MPRG NeuroCode | Neural and Computational Basis of Learning, Decision Making and Memory

Every day humans are confronted with a variety of decisions, from selecting the type of ice cream to selecting the place of residence. Whether these decisions are trivial or complex, we usually try to foresee the influence our choices could have on our lives. How does the brain solve this enormous task? The overarching goal of the Max Planck Research Group NeuroCode – Neural and Computational Basis of Learning, Memory and Decision Making – is to address this question.

The group investigates the way the human brain supports decision making on the basis of previous experience, focusing on the impact of our memories on our decisions, but also on the impact of our decisions on learning and memory. In experiments conducted by the research group, participants will therefore be asked to come to decisions on the basis of their previous experience.
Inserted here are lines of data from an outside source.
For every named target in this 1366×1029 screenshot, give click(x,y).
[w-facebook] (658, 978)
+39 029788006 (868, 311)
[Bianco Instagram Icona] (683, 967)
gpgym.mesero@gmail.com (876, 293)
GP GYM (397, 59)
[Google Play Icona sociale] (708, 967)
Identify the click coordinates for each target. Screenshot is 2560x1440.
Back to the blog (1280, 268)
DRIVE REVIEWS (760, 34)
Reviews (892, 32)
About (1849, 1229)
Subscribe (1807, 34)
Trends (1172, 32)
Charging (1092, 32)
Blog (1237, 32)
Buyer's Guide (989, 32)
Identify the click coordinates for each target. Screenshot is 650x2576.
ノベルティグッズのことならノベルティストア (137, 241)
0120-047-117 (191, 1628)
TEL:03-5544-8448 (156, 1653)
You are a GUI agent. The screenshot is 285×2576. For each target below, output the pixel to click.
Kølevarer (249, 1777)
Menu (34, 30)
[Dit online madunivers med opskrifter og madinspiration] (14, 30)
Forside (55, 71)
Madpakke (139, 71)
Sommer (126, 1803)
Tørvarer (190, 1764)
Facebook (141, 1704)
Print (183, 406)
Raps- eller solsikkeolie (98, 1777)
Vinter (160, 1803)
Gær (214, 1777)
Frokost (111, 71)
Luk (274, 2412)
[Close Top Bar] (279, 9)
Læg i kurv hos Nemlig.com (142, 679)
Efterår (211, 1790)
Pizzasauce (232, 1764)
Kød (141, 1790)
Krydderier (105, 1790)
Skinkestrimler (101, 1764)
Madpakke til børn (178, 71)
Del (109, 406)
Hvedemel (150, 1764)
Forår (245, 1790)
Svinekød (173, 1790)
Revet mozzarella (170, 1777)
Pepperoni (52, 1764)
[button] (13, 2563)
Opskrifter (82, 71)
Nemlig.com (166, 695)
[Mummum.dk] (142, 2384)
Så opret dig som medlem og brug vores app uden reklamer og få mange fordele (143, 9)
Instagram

These experiments involve recording participants’ behavior and using magnetic resonance imaging (MRI), which allows the researchers to measure brain activity while a participant is making a decision. The interplay of learning and decision processes in the brain is of particular interest to the researchers. To understand the meaning of the observed brain activation patterns, they use methods from statistics and artificial intelligence that model the data.

In his previous research Nicolas Schuck was able to show that the interactions between learning, memory, and decision processes involve specific signals in a part of the brain called the orbitofrontal cortex. Building up on this finding, his group will focus on the question of what these signals can tell us about the brain’s algorithms during decision making based on previous experience.

The group began its work in September 2017.